Sunday, February 22, 2026

The Ghost of Sierra de Cobre (1964)


 ☆ ☆ ☆

The Ghost of Sierra de Cobre (1964) – J. Stefano

Writer-Director Joseph Stefano wrote the screenplay for Hitchcock’s Psycho (1960) but nothing else at that level of prominence.  This 80-minute TV-movie was apparently the pilot for a series that never got made, starring Martin Landau as an architect/psychic investigator. He lives in an incredibly stylish house jutting out over a cliff-face overlooking the ocean.
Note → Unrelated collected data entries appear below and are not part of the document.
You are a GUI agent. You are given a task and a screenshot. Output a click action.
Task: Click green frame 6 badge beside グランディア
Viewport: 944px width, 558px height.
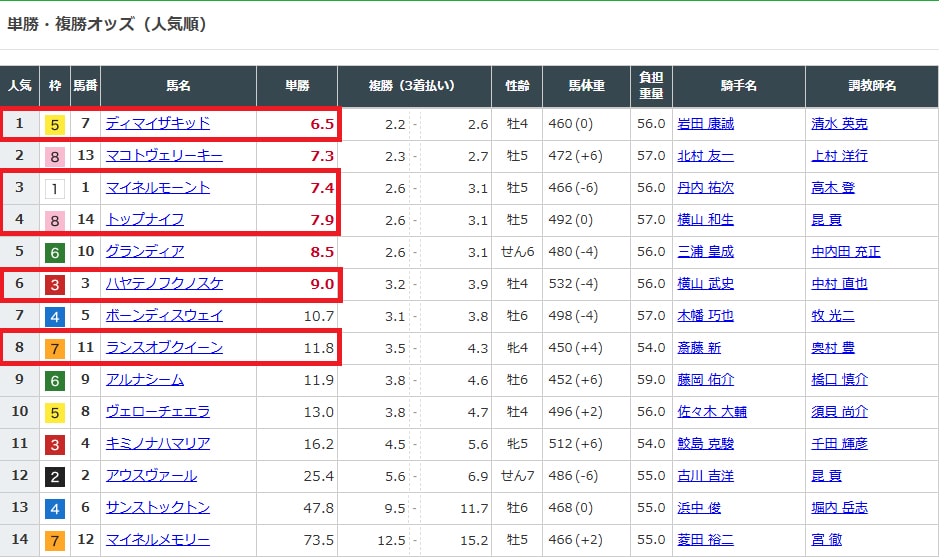pos(55,252)
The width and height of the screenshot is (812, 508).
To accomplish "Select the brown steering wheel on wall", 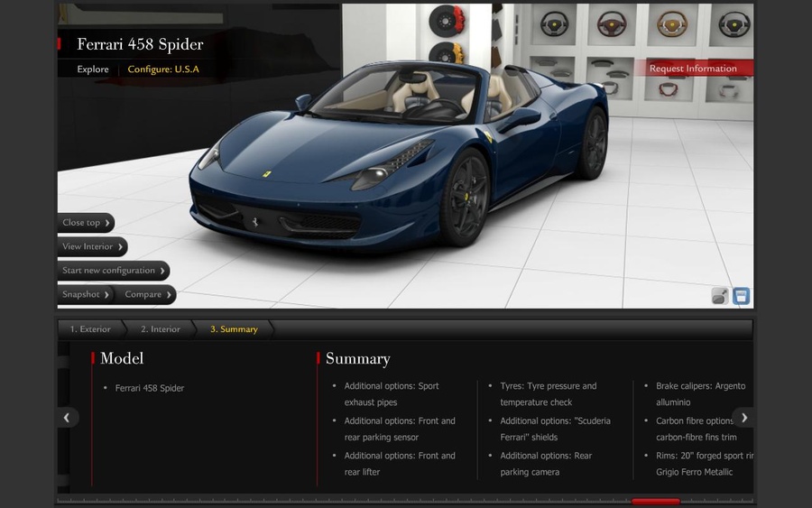I will point(671,23).

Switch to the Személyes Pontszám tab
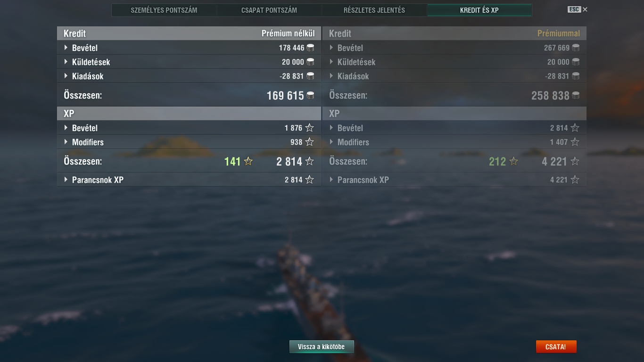click(x=164, y=10)
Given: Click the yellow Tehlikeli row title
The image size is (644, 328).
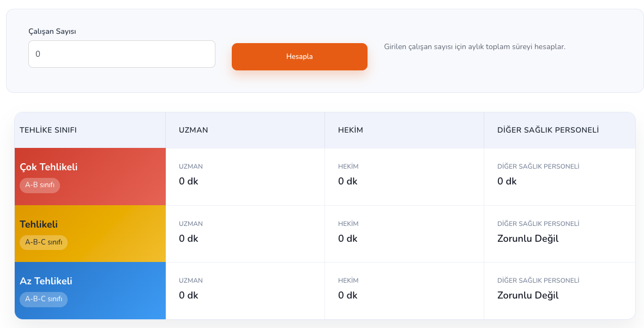Looking at the screenshot, I should 39,224.
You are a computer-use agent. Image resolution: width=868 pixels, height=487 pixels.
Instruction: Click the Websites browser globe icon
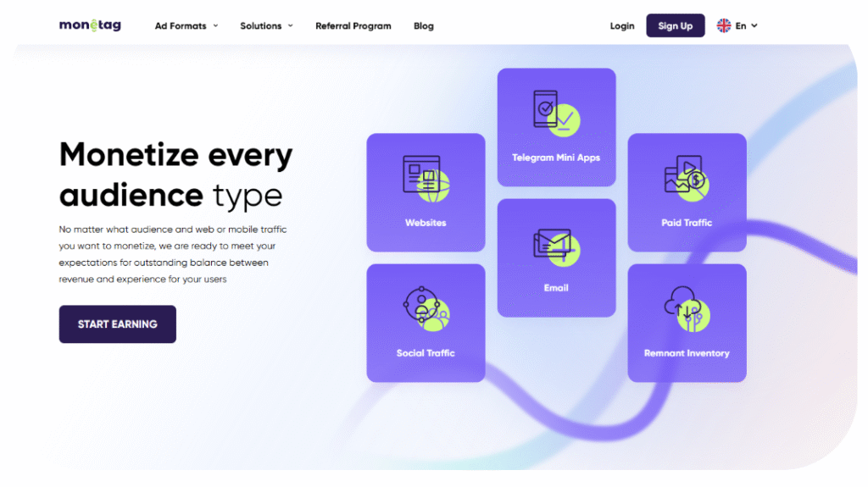coord(426,178)
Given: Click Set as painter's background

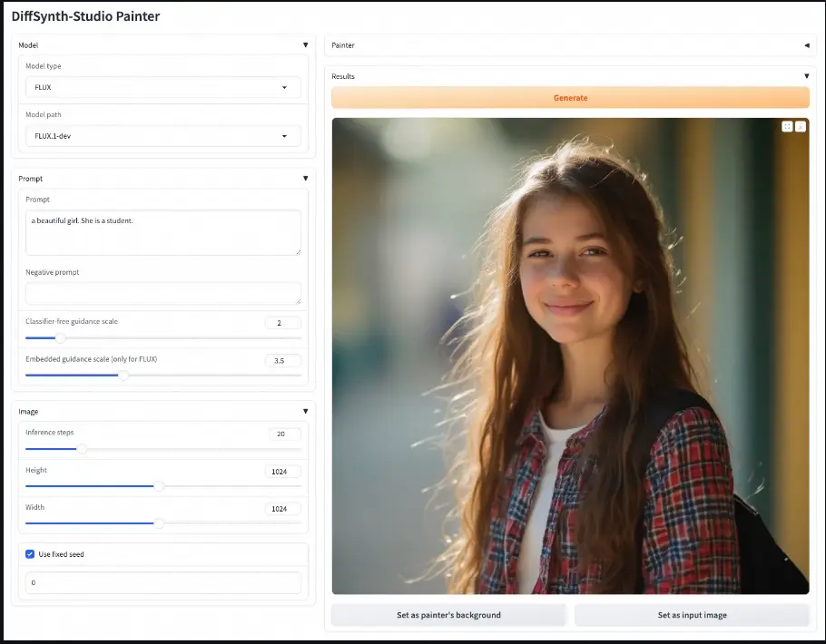Looking at the screenshot, I should 448,615.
Although this was the pilot, he’s already established and the plot revolves around events from a previous case (in which an American tourist is killed by the bleeding ghost of Sierra de Cobre) and in particular the presence of Judith Anderson (the housekeeper from Hitch’s Rebecca, 1940) as the new housekeeper to blind Tom Sincox (and new wife Diane Baker who hired Landau) who thinks his late mother is telephoning him from beyond the grave (she had a phone installed in her tomb).  If you were 10 or 11 years old, this might have scared the bejeezus out of you, if you caught it on TV.  Pretty creepy, even spooky, until the plot seems to wrap up abruptly in the final 10 minutes. That’s probably how the TV series would have been too.